Despite the potential embarrassment of their patrons, restaurants, bars, and various public gathering places have found a need to creatively mark the respective doors of their male and female bathrooms. Some have taken to using photographs that require close examination to decipher who is who. Some use drawings, where you actually need to form an art history panel to analyze. I hope you don't frequent foreign locales, or that if you do, you read up on travel conversation for the appropriate language, because, at a glance, "senor" and "senorita" are similar words.
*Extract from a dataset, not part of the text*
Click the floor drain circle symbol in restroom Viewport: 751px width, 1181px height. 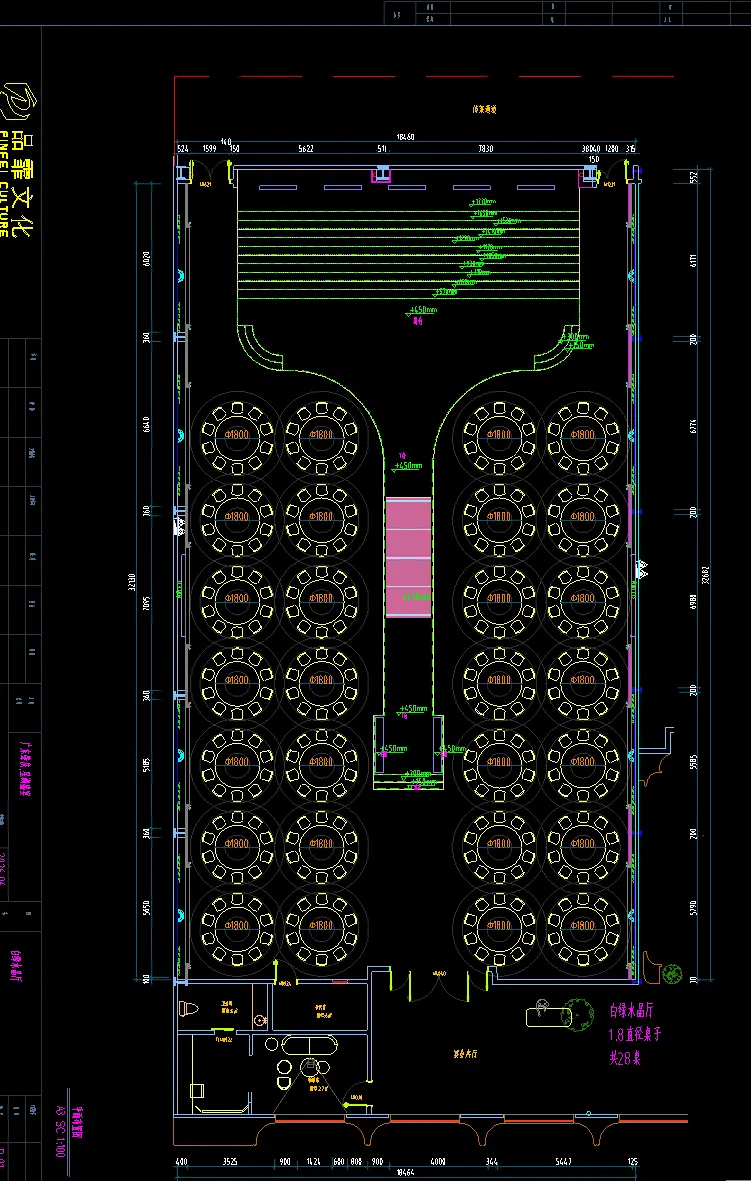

I was recently at a fast food establishment, somewhere I expect to be a final strong hold of plastic, faux wood signs, donning, in bleach white, "WOMEN" and the universal skirted stick figure. Instead, when I politely excused myself from the company of my charming companion, I found two doors marked "M" and "W." One the exact inverse of the other, Isn't there some pro-dyslexic legislation to protect us from this sort of outrage.
At least the toilets in this country can be used for free, but we wouldn't have them strewn about if they weren't a necessity. They need not be adorned or made festive in any way. Please, I'll just take mine clean and clearly marked.